Thanks for the write-up @knusprjg! I'd like to think that most people who work with sexps often would be using lispyville or evil-cleverparens, so I'm not too inclined to put much effort into 1), when 3) seems like it suits people using these sorts of packages. Having said that, I think the current situation is a little inconsistent, so any effort you'd want to put into improving the advising would be welcome. I think specific functions like evil-forward-sexp sound too much like reinventing the cleverparens/lispyville wheel for me. Other than my own interests and clear-cut bugs, I prefer to only discuss/review around here, so feel free to make a PR if you're interested.

wrobell commented 1 year ago

I am vim/neovim user for years, trying to make Emacs work for me. evil is the important gateway.

I found this ticket when dealing with Emacs 29.1 Lisp modes. I am trying to keep my Emacs config and amount of packages installed to minimum for many reasons. Also lispyville seems to be out-of-date and not running anymore, evil-cleverparens seems to have similar issues like evil itself.

Unfortunately, for lisp-eval-last-sexp and eval-last-sexp I get inconsistent behaviour with evil.
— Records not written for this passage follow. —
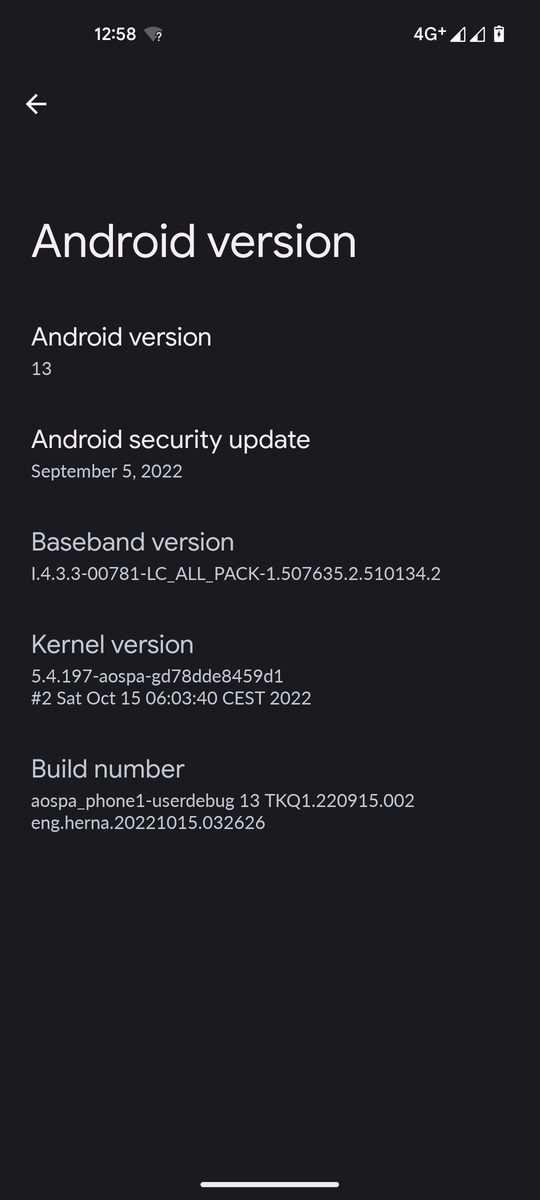Screen dimensions: 540x1200
Task: Tap kernel string 5.4.197-aospa
Action: pyautogui.click(x=157, y=676)
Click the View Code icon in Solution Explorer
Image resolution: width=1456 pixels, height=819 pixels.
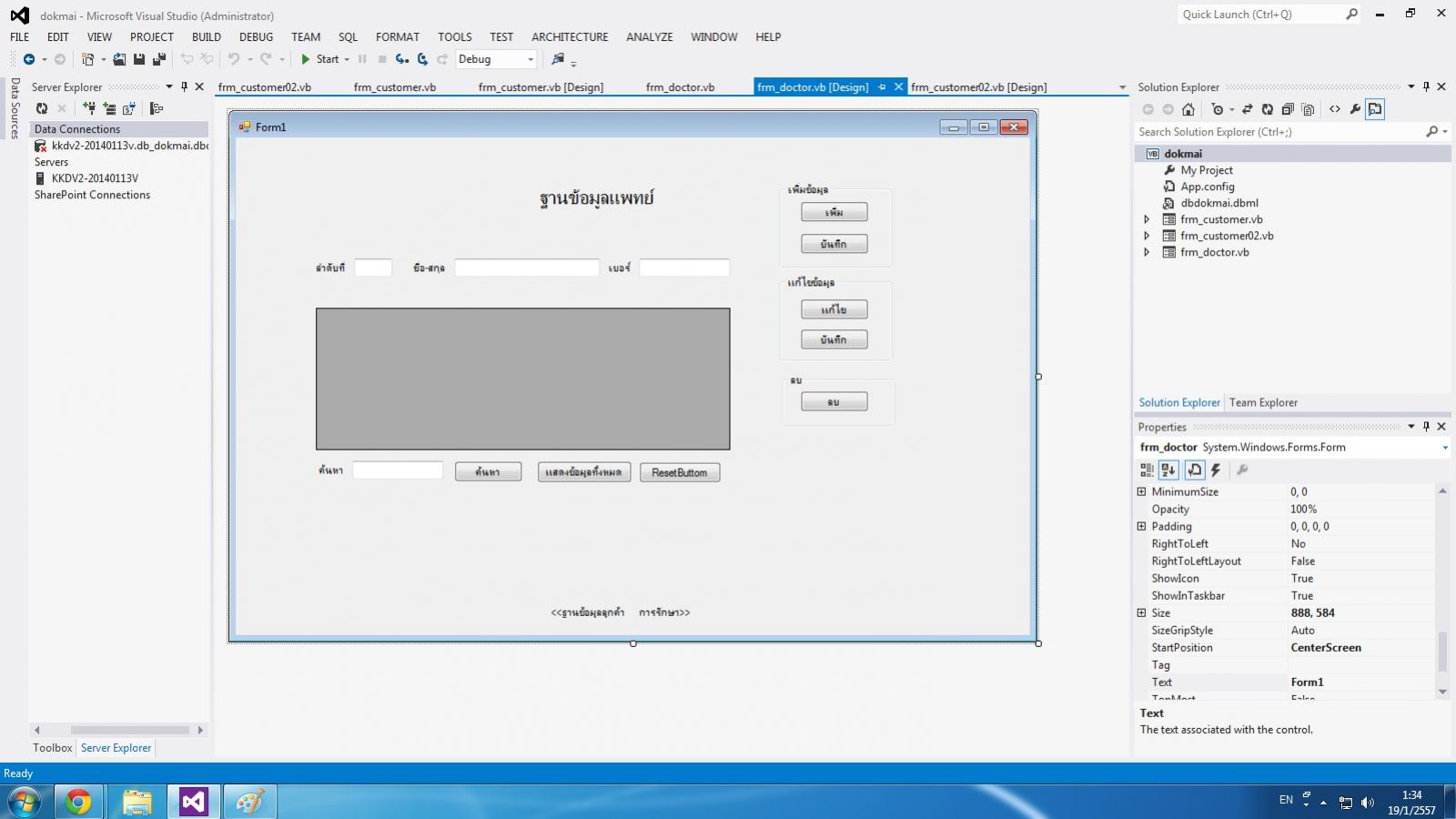tap(1335, 109)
To be honest, I prefer @knusprjg suggestions to be implemented, but at least it would be nice to get some consistency here out of the box.

I suspect, similar problems might be reported with tree-sitter being integrated into Emacs - structural editing might become more popular with other languages.

tomdl89 commented 1 year ago

@wrobell when you say "evil-cleverparensĀ seems to have similar issues likeĀ evilĀ itself" can you be more specific? evil-cleverparens is now part of the emacs-evil org, and I'm actively interested in fixing such issues there.

wrobell commented 1 year ago

@tomdl89 This is what I tried.

I have installed evil-cleverparens, and run evil-cleverparens-mode using M-x. Emacs says the mode is enabled in current buffer.

In the buffer I have

(+ 1 1)

Then in normal mode, when cursor is over )

wrobell commented 1 year ago

So is that a bug, or I am doing something wrong?

tomdl89 commented 1 year ago

Sorry for the delay @wrobell. Neither really. It's not a bug, but you're not doing anything wrong. I don't think this is relevant to evil-cleverparens. Evil deals with this for emacs-lisp, but not for inf-lisp mode. I've made a change in master to address this. Let me know if that helps.

wrobell commented 1 year ago

It works. Have not realized it is so simple. Thanks.